Revisiting Stereocontrol through Ligand-Directed Non-Covalent Interactions in the Asymmetric Synthesis of Tetrahydrofuran Cores via Tsuji–Trost Asymmetric Allylic Alkylation

Five-membered oxygenated heterocycles, such as substituted tetrahydrofurans (THFs), are important structural motifs in bioactive compounds and can be efficiently accessed through palladium-catalyzed asymmetric allylic alkylation (AAA). In this context, the desymmetrization of mesodiols represents a powerful strategy for the stereocontrolled construction of chiral THF frameworks. Herein, we present a combined experimental and computational study aimed at elucidating the origin of an unusual diastereoselectivity inversion observed in this reaction. While ligands of the Trost family are generally considered interchangeable when sharing the same chiral information, experimental results show that switching between (S,S)-DACH-Ph (L1) and (R,R)-ANDEN-Ph (L2) leads to a reversal of the major diastereomer formed without significant loss of enantioselectivity.
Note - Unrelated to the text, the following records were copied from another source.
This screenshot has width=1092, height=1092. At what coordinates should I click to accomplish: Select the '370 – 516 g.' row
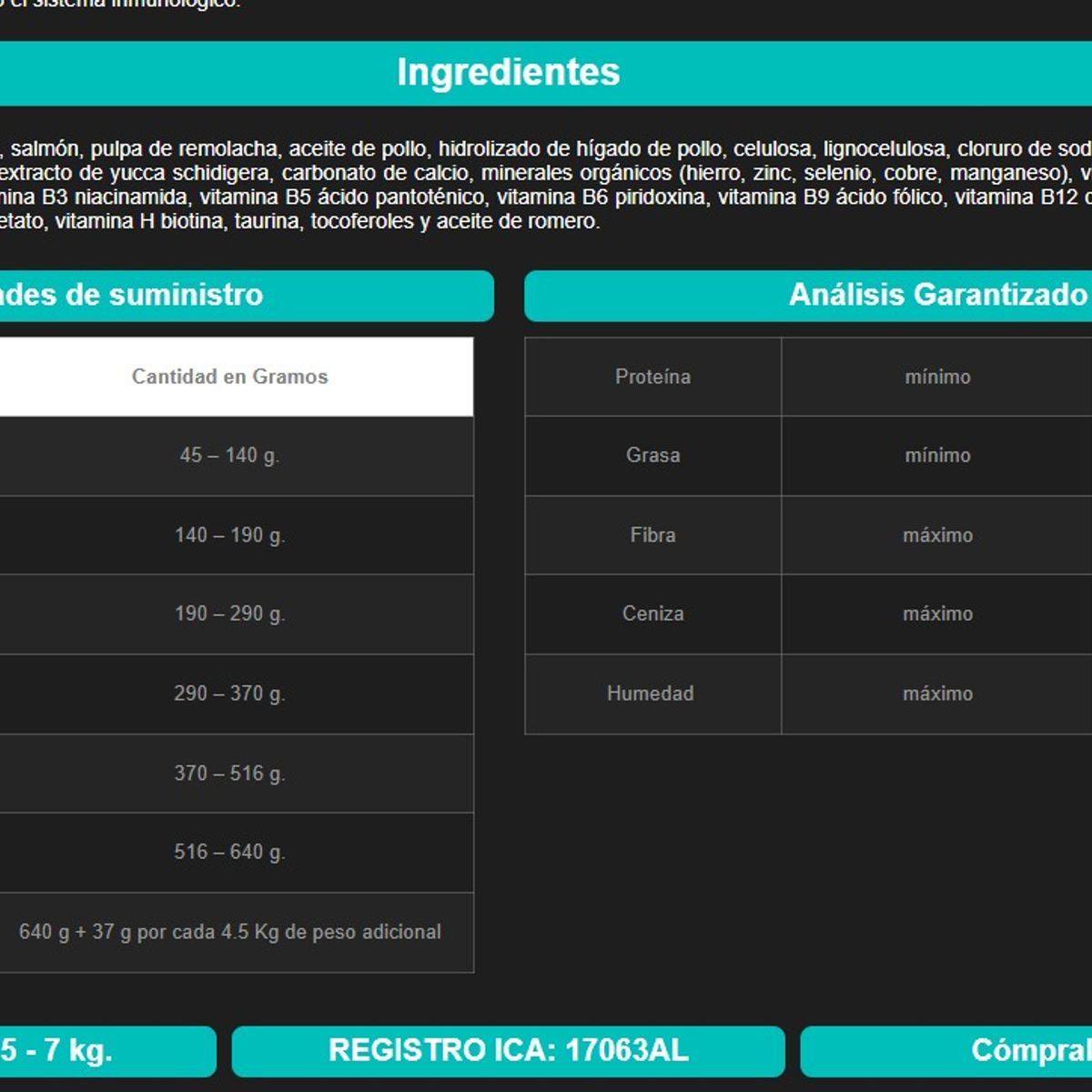tap(229, 774)
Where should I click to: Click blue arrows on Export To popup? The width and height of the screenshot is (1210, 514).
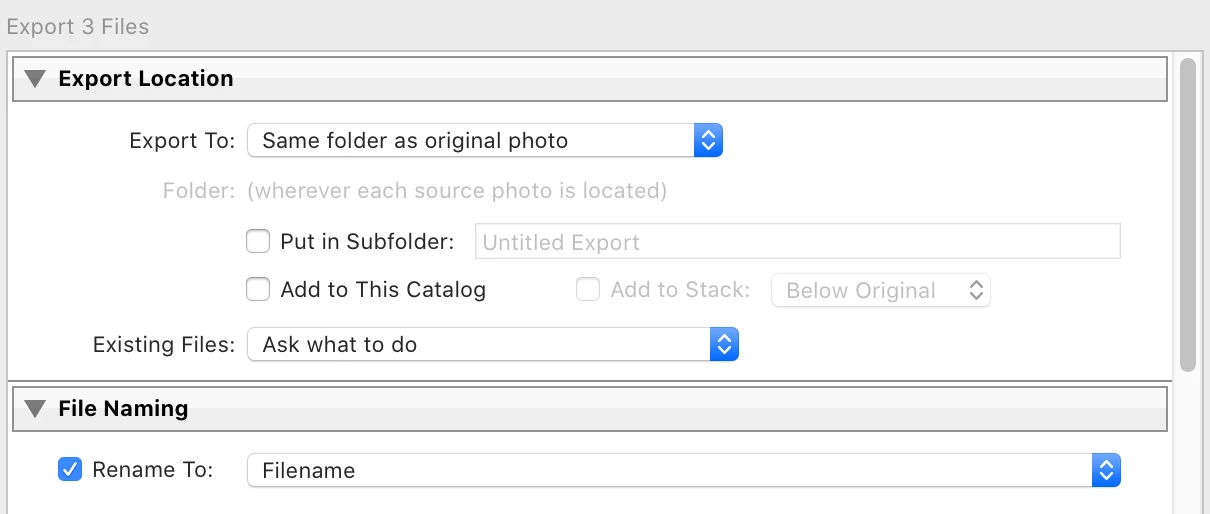[x=707, y=141]
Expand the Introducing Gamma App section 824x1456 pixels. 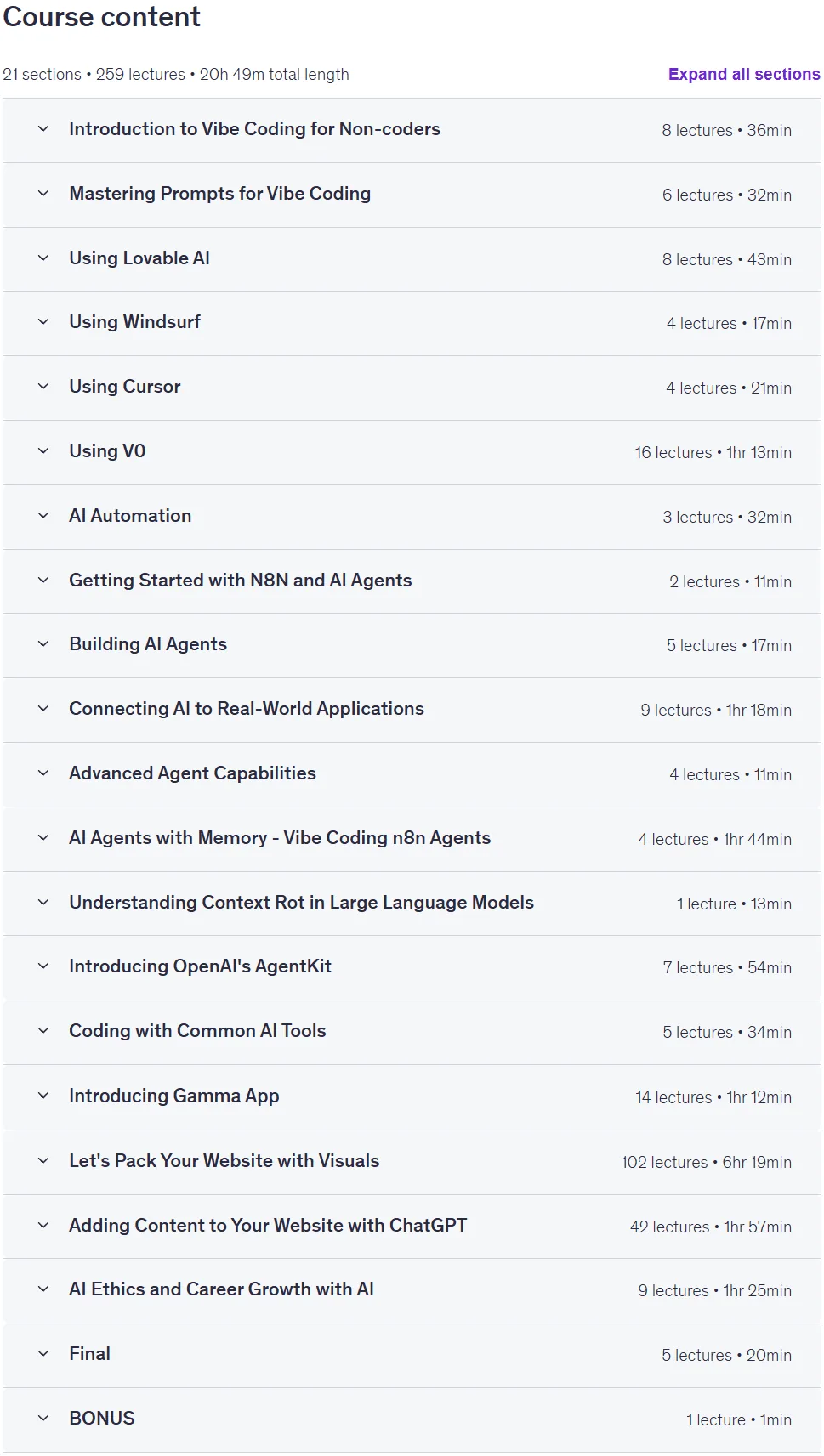(x=412, y=1096)
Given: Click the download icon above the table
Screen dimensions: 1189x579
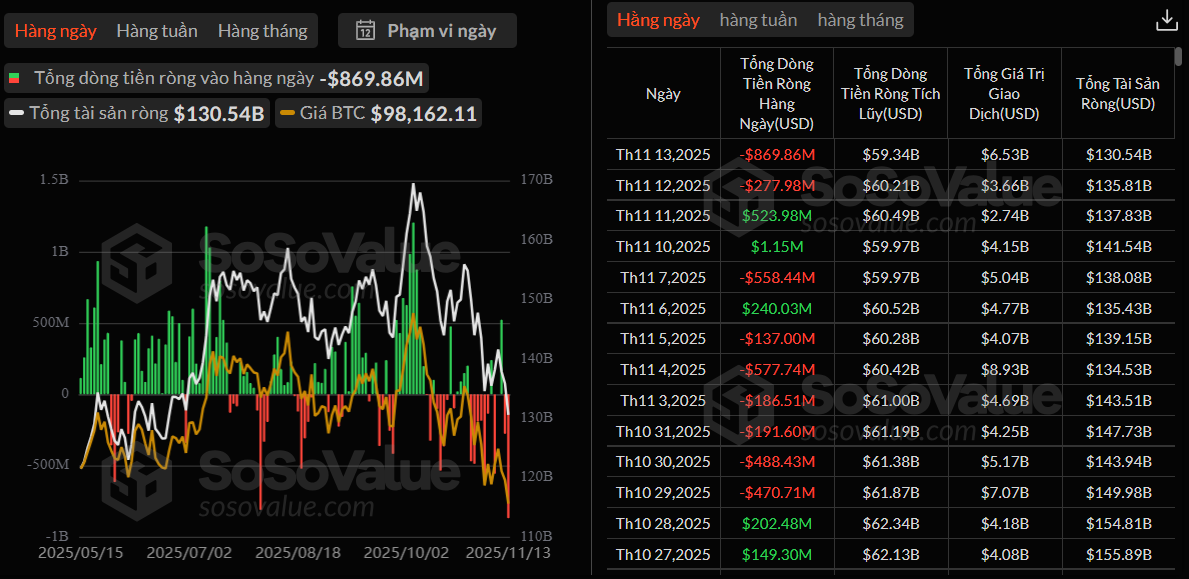Looking at the screenshot, I should (1166, 20).
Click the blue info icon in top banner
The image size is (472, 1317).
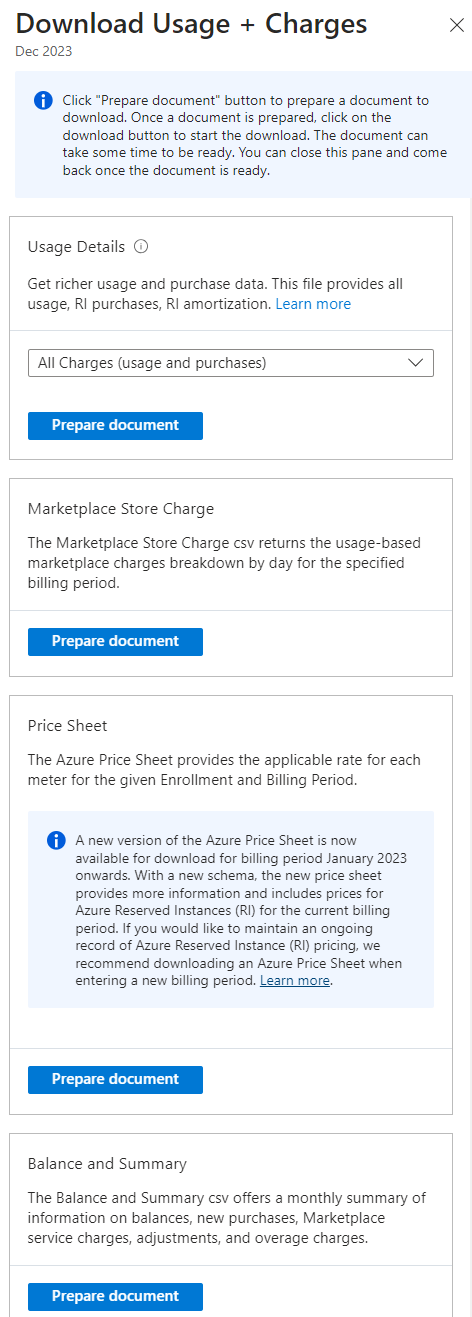pos(43,100)
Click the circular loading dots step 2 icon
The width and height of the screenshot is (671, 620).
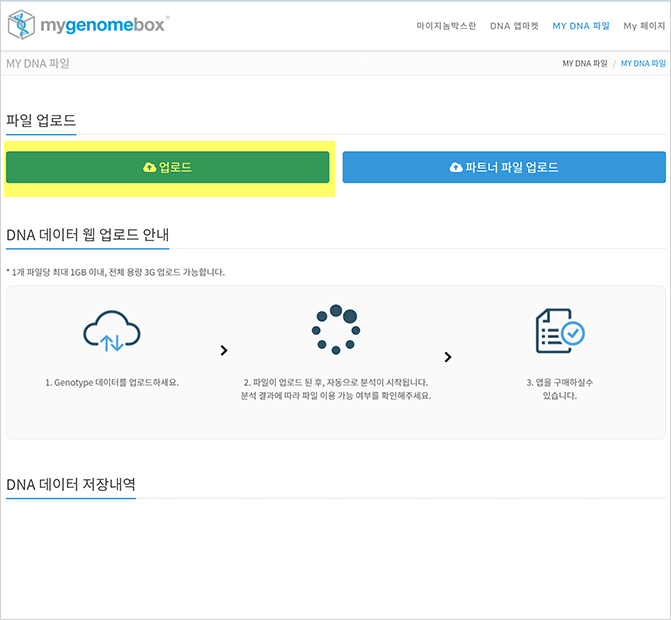click(335, 329)
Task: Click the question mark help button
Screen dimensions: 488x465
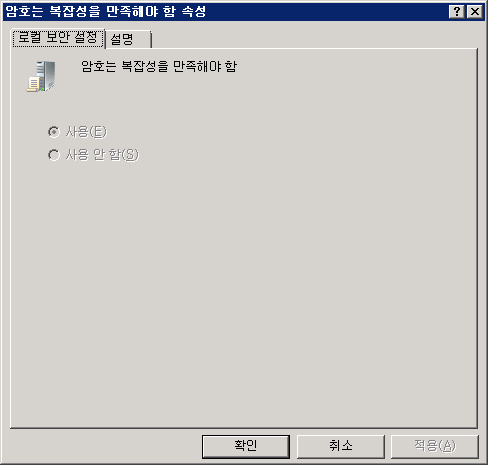Action: (x=457, y=12)
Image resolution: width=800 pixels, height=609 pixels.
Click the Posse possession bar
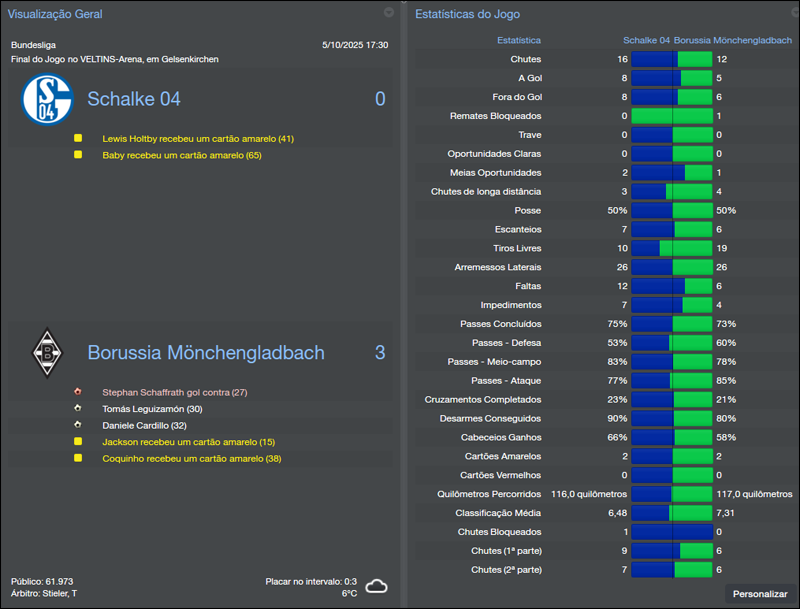670,210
Density functional theory (DFT) calculations reveal that this behavior cannot be rationalized by the only classical Trost-Toste steric quadrant model. Instead, the selectivity is governed by a network of ligand-controlled noncovalent interactions, including hydrogen bonding between the ligand amide N-H, the acetate counteranion, and the substrate hydroxyl groups, which dictate the relative stability of the competing transition states. These findings provide a mechanistic framework that explains the observed disaster conversion and highlights the critical role of interaction patterns beyond steric effects, offering new predictive insights for the design of asymmetric AAA processes.